Sensitivity can be adapted for wide range of medium- and high-field applications
Readily integrated into electronic system
Measures a single vector component of field (almost)
Precision less than NMR or fluxmeter techniques
Careful calibration required to compensate for voltage offset, temperature dependence and non-linearities
Periodic recalibration required to compensate for drift
Angular dependence introduces hard-to-control measurement error
The Hall effect has been known since the late 19th century, and is the most common method for measuring medium to high fields, for a wide range of applications. In fact, sensor applications – proximity sensors, rotation sensors, current sensors, etc. – are economically much more important than measurement applications, and have catapulted the Hall element into mass production.
A modern Hall element consists of a very thin slab of semiconducting material. If a current is injected parallel to the plate, a perpendicular magnetic field will drive the conductors to the left or right, thus causing a voltage differential between the left and right edges. This process is very nearly instantaneous; one can vary the sensitivity by varying the current; one can measure both positive and negative field components; and it is a simple affair to integrate such a sensor into a fully electronic measurement system.
This idyllic picture is disturbed by a number of annoying physical effects:
• A Hall element typically generates a voltage offset at zero field.
• The sensor response is only approximately linear.

WRITTEN TASK: Reproduce the Hall-effect text from the words "Sensitivity can be" through "into mass production.", changing "drift" to "aging".

RECORD EXTRACTS:
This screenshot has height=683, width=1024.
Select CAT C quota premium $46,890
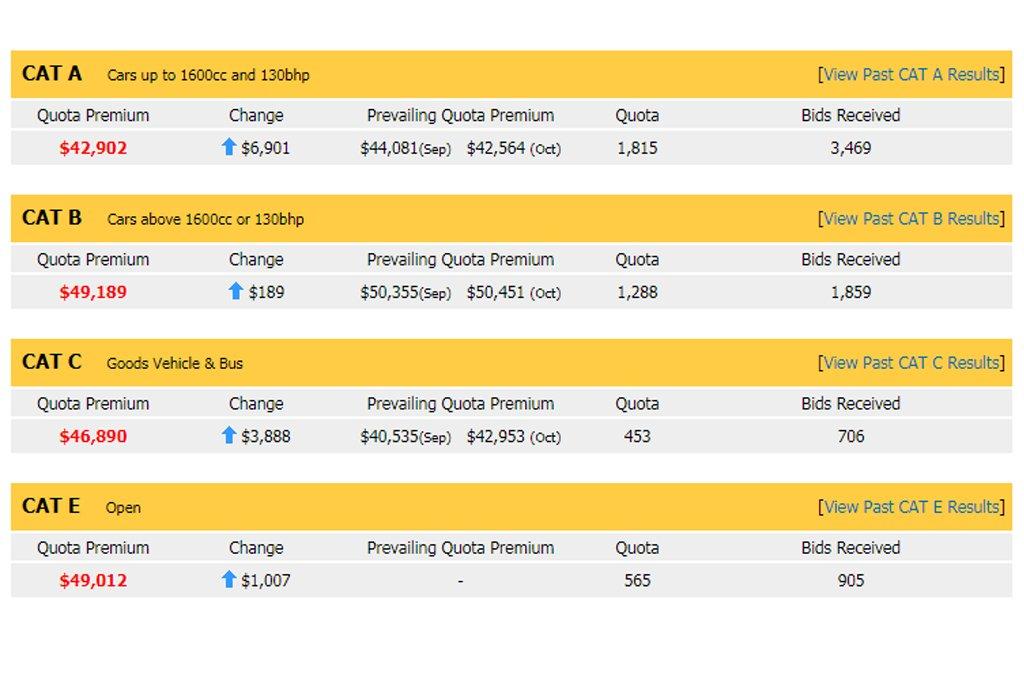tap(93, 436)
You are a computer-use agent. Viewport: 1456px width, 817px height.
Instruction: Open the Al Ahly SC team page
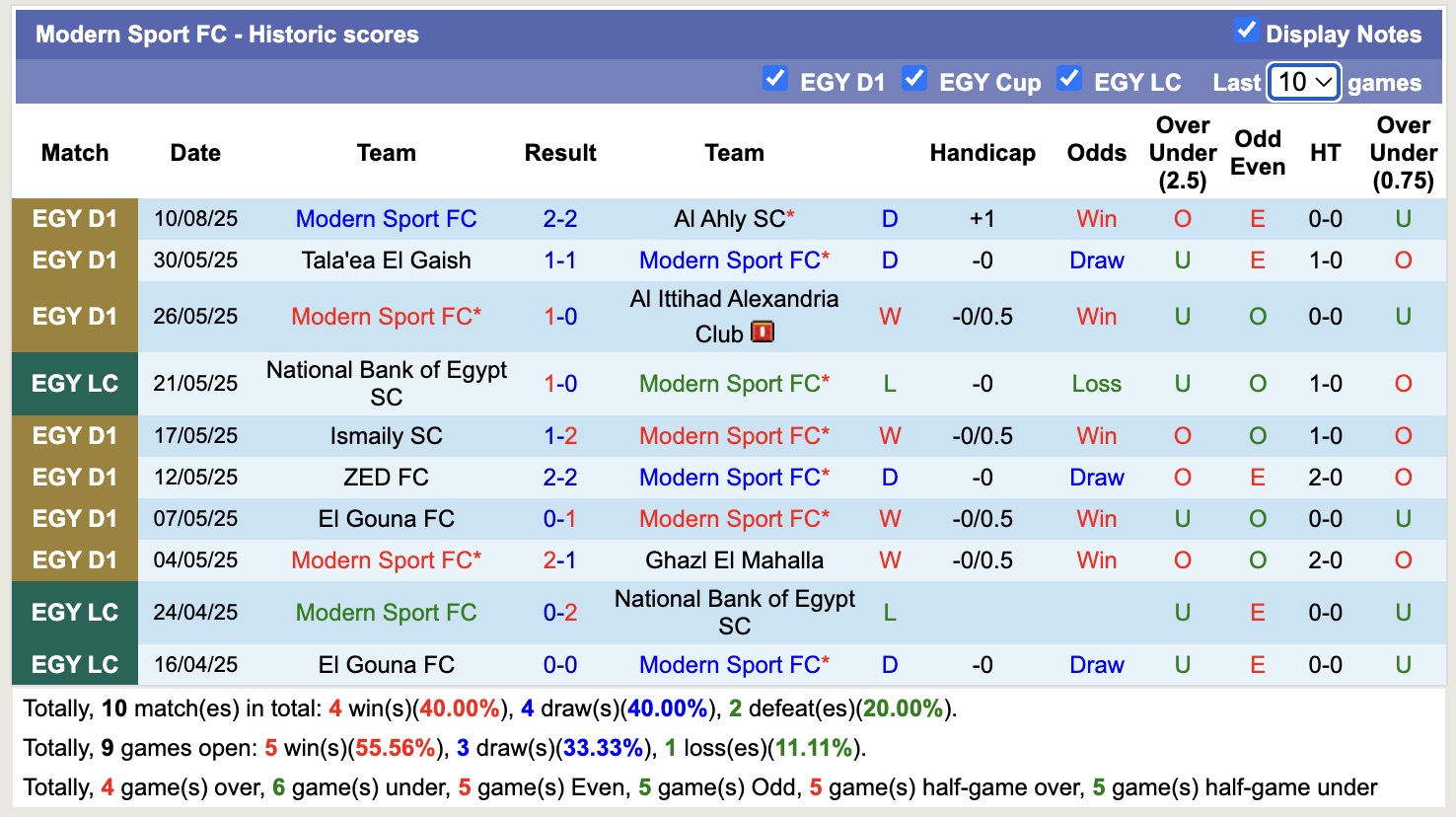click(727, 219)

---

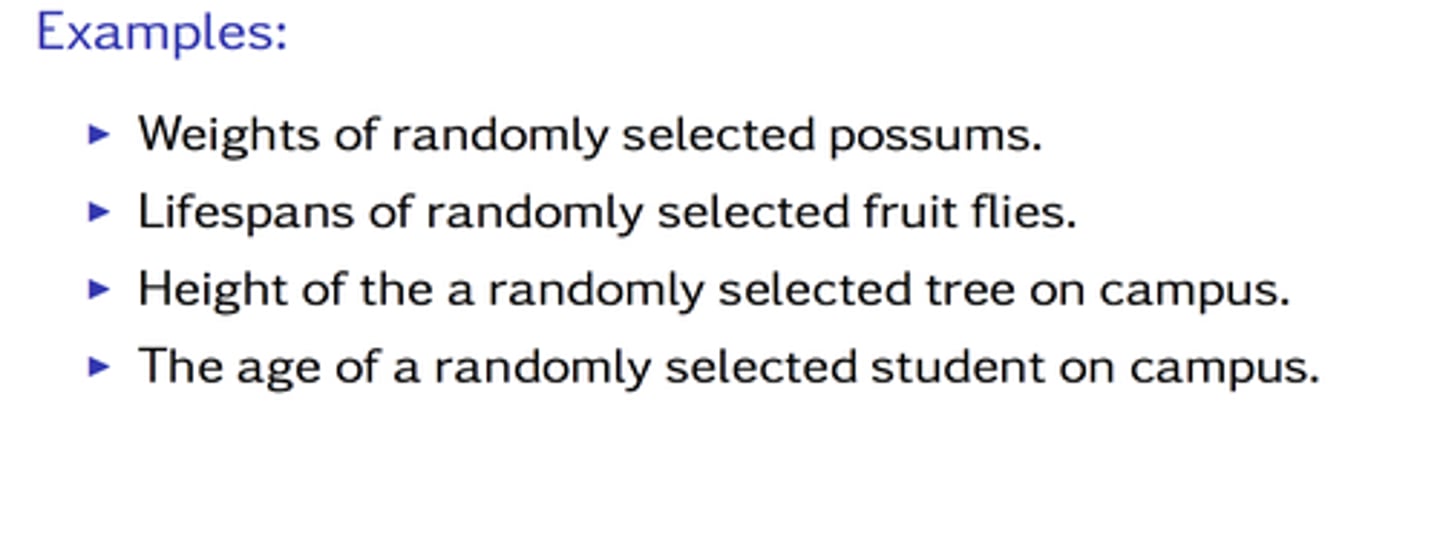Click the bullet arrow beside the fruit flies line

THE COMPLETED TASK:
Sensitivity can be adapted for wide range of medium- and high-field applications
Readily integrated into electronic system
Measures a single vector component of field (almost)
Precision less than NMR or fluxmeter techniques
Careful calibration required to compensate for voltage offset, temperature dependence and non-linearities
Periodic recalibration required to compensate for aging
Angular dependence introduces hard-to-control measurement error
The Hall effect has been known since the late 19th century, and is the most common method for measuring medium to high fields, for a wide range of applications. In fact, sensor applications – proximity sensors, rotation sensors, current sensors, etc. – are economically much more important than measurement applications, and have catapulted the Hall element into mass production.